By Rafia Zakaria
June 05, 2019
THE seeds of the problem were sown three decades ago. In the years following the Cultural Revolution, the People’s Republic of China put into effect its one-child policy. Under its purview, every couple was limited to just one offspring. While the policy itself finally ended in 2015, its effects did not. First among these effects was selective abortion, as well as the alleged killing of infant girls seen as a burden rather than an asset to the family.
None of that is or should be news to Pakistanis, who often hear of cases of newborn girls being killed and their bodies thrown into garbage heaps in their own country.
The World Economic Forum’s Global Gender Gap Report, 2018, showed the sex ratio in China as 0.94 female to one male.

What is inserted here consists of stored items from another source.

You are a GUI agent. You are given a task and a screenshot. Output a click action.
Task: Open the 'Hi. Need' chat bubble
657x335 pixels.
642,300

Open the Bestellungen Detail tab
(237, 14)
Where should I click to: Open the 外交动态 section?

Not only is this a problem in numerical terms (the men who were born and grew up during the one-child policy era now need brides), it is also one in sociological terms. The same, mostly male, generation (instead of the natural 50:50 male-to-female ratio) is experiencing greater economic prosperity than ever before.
As relations between China and Pakistan have matured into unprecedented closeness, it seems that many Pakistani women have become unwittingly embroiled in a crisis that shows few signs of abating. In the past several months, reports have emerged of Pakistani women being married off to Chinese men and being sold into prostitution once they are in China.

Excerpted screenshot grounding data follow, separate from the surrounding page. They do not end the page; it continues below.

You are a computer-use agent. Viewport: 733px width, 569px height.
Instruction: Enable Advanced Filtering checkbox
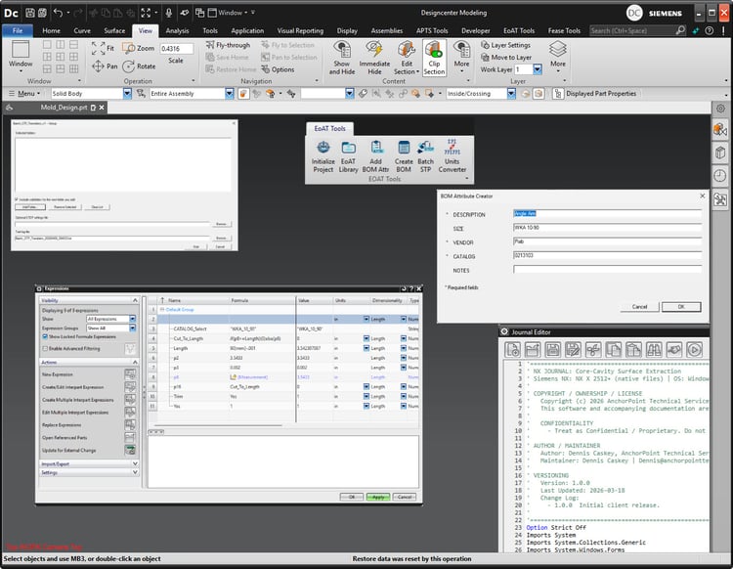pyautogui.click(x=45, y=348)
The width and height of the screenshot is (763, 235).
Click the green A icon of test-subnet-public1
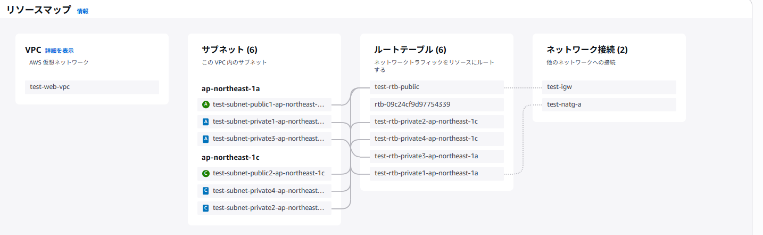coord(206,104)
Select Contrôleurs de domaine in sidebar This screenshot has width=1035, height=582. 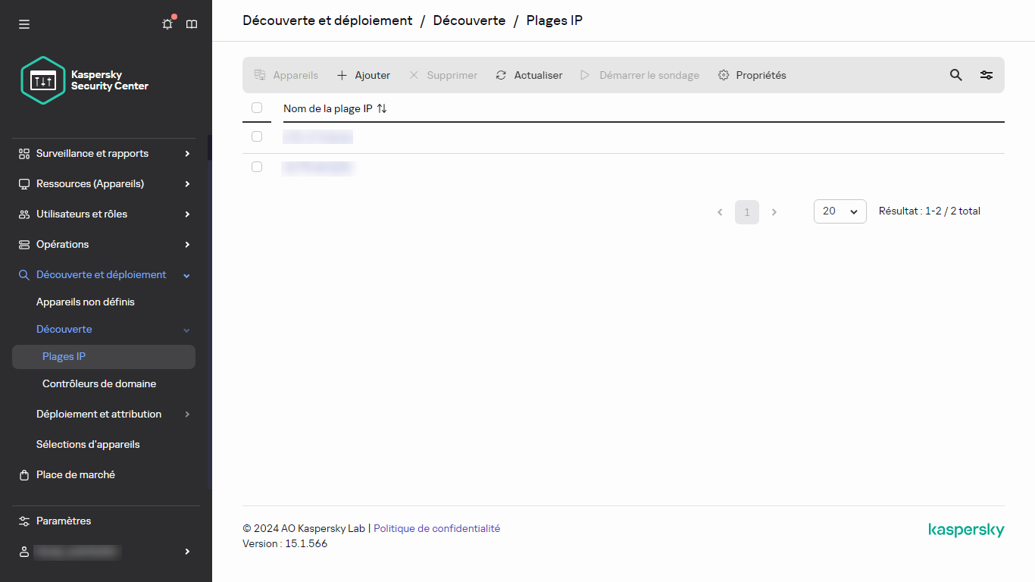point(99,383)
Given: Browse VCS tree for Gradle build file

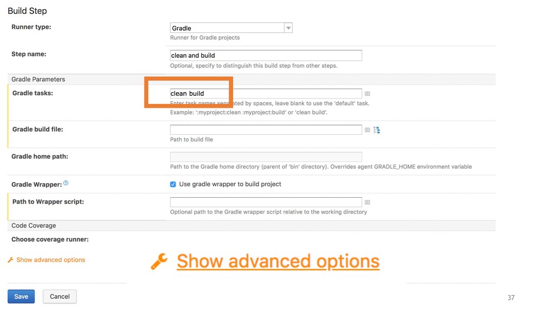Looking at the screenshot, I should (377, 130).
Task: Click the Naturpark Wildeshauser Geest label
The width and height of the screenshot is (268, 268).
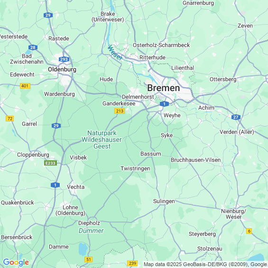Action: (102, 139)
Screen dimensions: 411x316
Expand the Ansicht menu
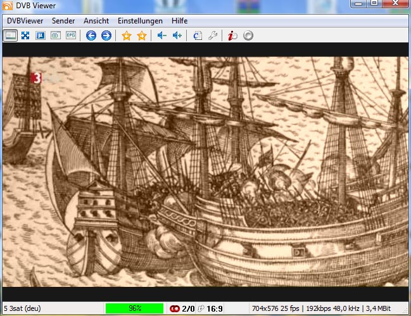[x=96, y=21]
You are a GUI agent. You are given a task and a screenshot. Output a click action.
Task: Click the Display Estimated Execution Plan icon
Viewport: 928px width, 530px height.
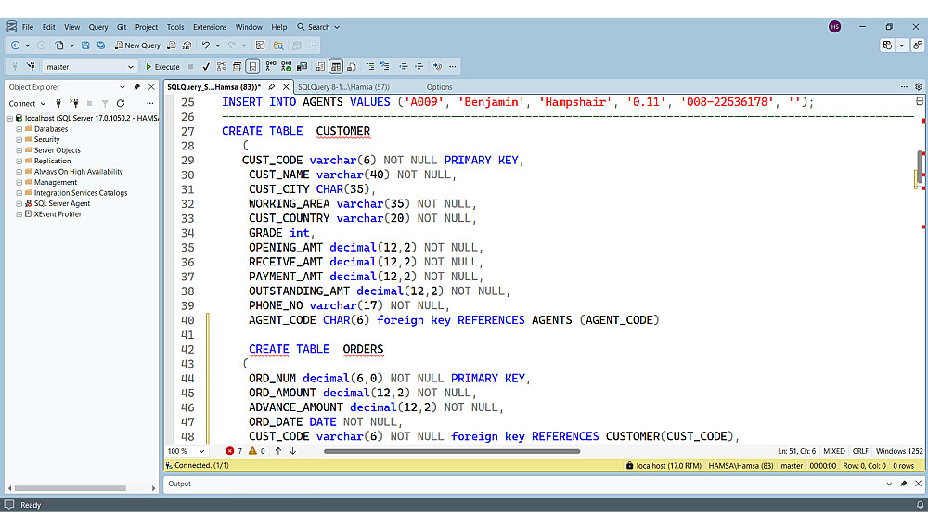click(223, 67)

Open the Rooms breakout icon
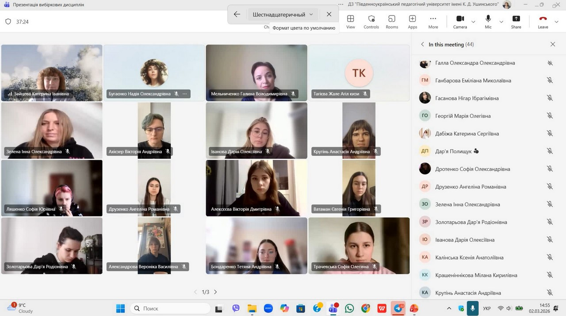pos(392,21)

In the most recent report that came to light last month, two girls, Samina and Tasawwur Bibi, from Kot Momin in Sargodha district reported that their own poverty-stricken parents married them off to two Chinese men. The men said that they were Muslim and that they would keep the girls in Lahore and not take them to China. They also said that they would help their families start some businesses and improve their lives. None of this happened. When the girls got to Lahore, they reportedly found that the men were operating a brothel under the guise of a marriage bureau. The men had faked everything including their religion. Sadly, as we hear of many other cases, the story seems fairly typical though the details can vary.
The case of Rabia Kanwal that was reported in the New York Times involved a woman and her family who were lied to. Her husband said that he was Muslim and was a wealthy farmer. According to Ms Kanwal, she was then flown to China and ended up in Hunan province after a short stop in Urumqi in Xinjiang province. There she was surprised to find that her husband was not the wealthy man he had pretended to be but a poor duck farmer. Ms Kanwal said she wanted to leave, something she was eventually able to do with the help of the Pakistani embassy. When the Times talked to her husband, he said he was rich and claimed that he had only become Muslim on paper for the purposes of marrying her.
In yet another variation on trafficking, sometimes the women report actually being taken to China where they are sold into prostitution. Pakistani marriage brokers are also allegedly working and arranging marriages between girls of poor families and Chinese men who are coming to Pakistan to work on various projects. The men apparently stay in various rental properties until the marriage takes place and then leave with the women. In raids carried out by the FIA, several Chinese individuals have been arrested on charges of operating brothels or trafficking women.
In recent weeks, the media attention garnered by the issue has led Chinese officials to denounce allegations that Pakistani brides were being trafficked to China. Along with the statements, videos of Pakistani women married to Chinese men were released. In the videos, the women who may or may not have actually been married to the Chinese men declare in Urdu how happy they are. The men do not say anything at all but stay in the frame the entire time. Whether or not the videos are authentic, it is true that China’s woman deficit has previously led to women being trafficked from other regional countries, such as Myanmar. In a statement, the rights watchdog Human Rights Watch also attested that the pattern of trafficking appeared to be very similar.
There is no doubt that the Chinese government needs to do much more to crack down on this problem by monitoring Chinese men who pass through immigration with Pakistani brides. At the same time, the Pakistani government and Pakistani society in general also need to give some serious thought to what they expect out of their exchange with China.
It is sad that closer relations between the two countries, with men from China coming to Pakistan to work on the Belt and Road Initiative, has created a situation where women find themselves vulnerable to trafficking. But it is not very surprising, given the fact that many of the Chinese workers come from a society where not everyone can marry (especially because of the shortage of women). The result of all this is the victimisation of unsuspecting Pakistani women.
Beyond the human trafficking dimension, Pakistanis also need to think long and hard about their terms of cultural exchange with China. It is quite one thing to accept Chinese money and laud Chinese projects, it is quite another to embrace a culture that is qualitatively different from Pakistan’s own. Until now, this is probably the least considered aspect of Pakistan’s turn towards China. Unless it is attended to, women will continue to bear the brunt of the two governments looking away every time they are exploited. It is about time that both governments worked together to come up with an effective strategy to stop this practice.
Rafia Zakaria is an attorney teaching constitutional law and political philosophy.